Prada Lucky Chepril Saputra Namo, seorang prajurit TNI berusia 23 tahun, diduga tewas akibat penganiayaan oleh seniornya. Kematian tragis ini menimbulkan gelombang protes dari orangtuanya, yang kini menuntut hukuman mati untuk pelaku. Permohonan ini disampaikan oleh ayah korban, Sersan Mayor Christian Namo, saat ditemui di Kupang. Ia berharap negara ikut campur untuk menemukan keadilan bagi putranya, yang baru dua bulan menjalani tugas di Batalyon Teritorial Pembangunan (TP) 834 Waka Nga Mere di Nusa Tenggara Timur.
Sersan Mayor Namo menyampaikan, “Saya minta keadilan. Negara harus hadir untuk menindak tegas pelaku yang telah merenggut nyawa anak saya.” Ia merasa sangat kecewa, terutama karena dua rumah sakit di Kota Kupang, yakni RS Tentara dan RS Polri, menolak untuk melakukan autopsi terhadap anaknya. Penolakan ini menambah kepedihan keluarga yang ingin memastikan penyebab kematian Prada Lucky.
Latar belakang kasus ini cukup memprihatinkan. Prada Lucky, yang baru memulai karir militernya, ditemukan dalam keadaan mengenaskan, dengan tubuhnya dipenuhi lebam dan memar. Dalam sejumlah foto dan video yang beredar, terlihat jelas luka-luka lain, termasuk bekas tusukan yang menandakan tindakan kekerasan yang parah. Meski sempat dirawat di ICU RSUD Aeramo, Nagekeo, sayangnya, nyawanya tidak tertolong dan ia dinyatakan meninggal dunia pada Rabu, 6 Agustus.
Keluarga korban meminta agar pihak berwenang menangani kasus ini secara serius. Banyak yang beranggapan bahwa insiden ini mencerminkan permasalahan yang lebih luas terkait kekerasan dalam lingkungan militer. Menurut data yang dihimpun, kekerasan antarsenior di kalangan prajurit TNI bukanlah hal baru, dan kasus-kasus serupa sebelumnya juga membawa dampak fatal.
Korem 161/Wira Sakti yang bertanggung jawab atas unit tempat Prada Lucky bertugas belum memberikan penjelasan resmi mengenai insiden ini. Namun, masyarakat menantikan tindakan tegas dari pihak militer untuk menangani kasus ini agar tidak mencederai citra TNI yang seharusnya melindungi anggotanya.
Perihal dukungan dari publik, banyak warganet di media sosial juga menunjukkan simpati kepada keluarga korban. Beberapa di antaranya menuntut transparansi dan keadilan dalam proses hukum. Penyampaian dukungan ini menunjukkan bahwa masyarakat ikut mengawasi proses hukum dan berharap agar pelaku dapat dihukum seberat-beratnya.

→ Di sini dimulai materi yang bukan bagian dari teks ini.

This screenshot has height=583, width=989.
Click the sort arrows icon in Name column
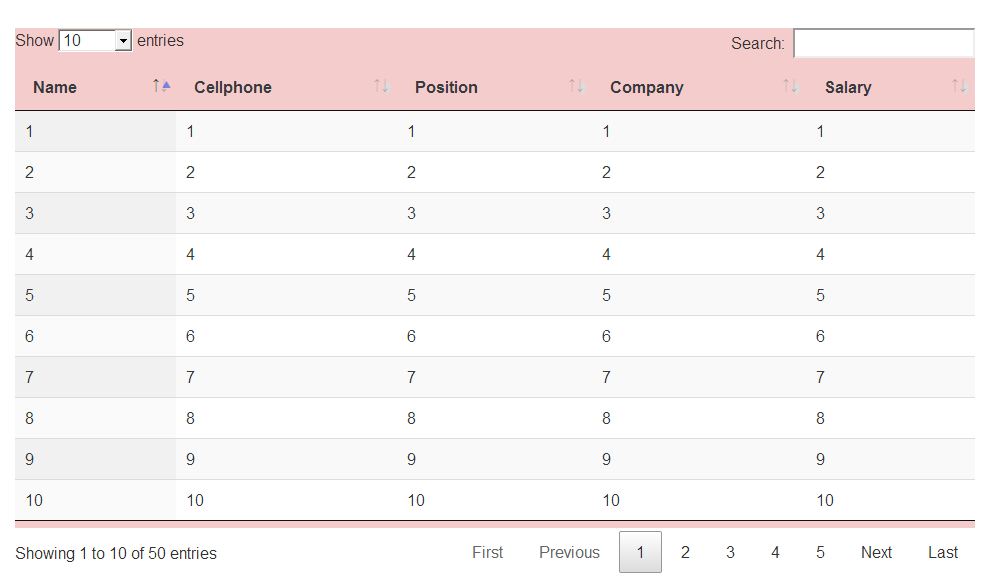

Kasus ini tentu menimbulkan keprihatinan di kalangan masyarakat, terutama ketika nyawa seorang prajurit, yang seharusnya dilindungi dan dihormati, hilang dalam keadaan penuh luka akibat tindakan kekerasan dari rekan seprofesinya. Keluarga korban berhak mendapatkan penjelasan yang jelas dan adil, serta keadilan bagi Prada Lucky.
Sebagai langkah lanjutan, diharapkan pihak berwenang segera melakukan penyelidikan mendalam terkait insiden ini. Masyarakat menanti langkah konkret yang menunjukkan bahwa tindakan kekerasan di lingkungan militer tidak akan ditolerir. Keberanian untuk mengungkap fakta di balik kematian Prada Lucky menjadi tantangan bagi institusi militer dalam mewujudkan prinsip keadilan dan perlindungan terhadap anggotanya.
Dalam konteks ini, harapan akan perubahan positif dalam sistem militer semakin diperlukan. Penegakan hukum yang tegas dan transparan dapat membantu menghindari tragedi serupa di masa depan. Tindakan nyata dari pihak berwenang sangat dinantikan untuk memberikan keadilan dan rasa aman bagi seluruh anggota TNI dan juga masyarakat.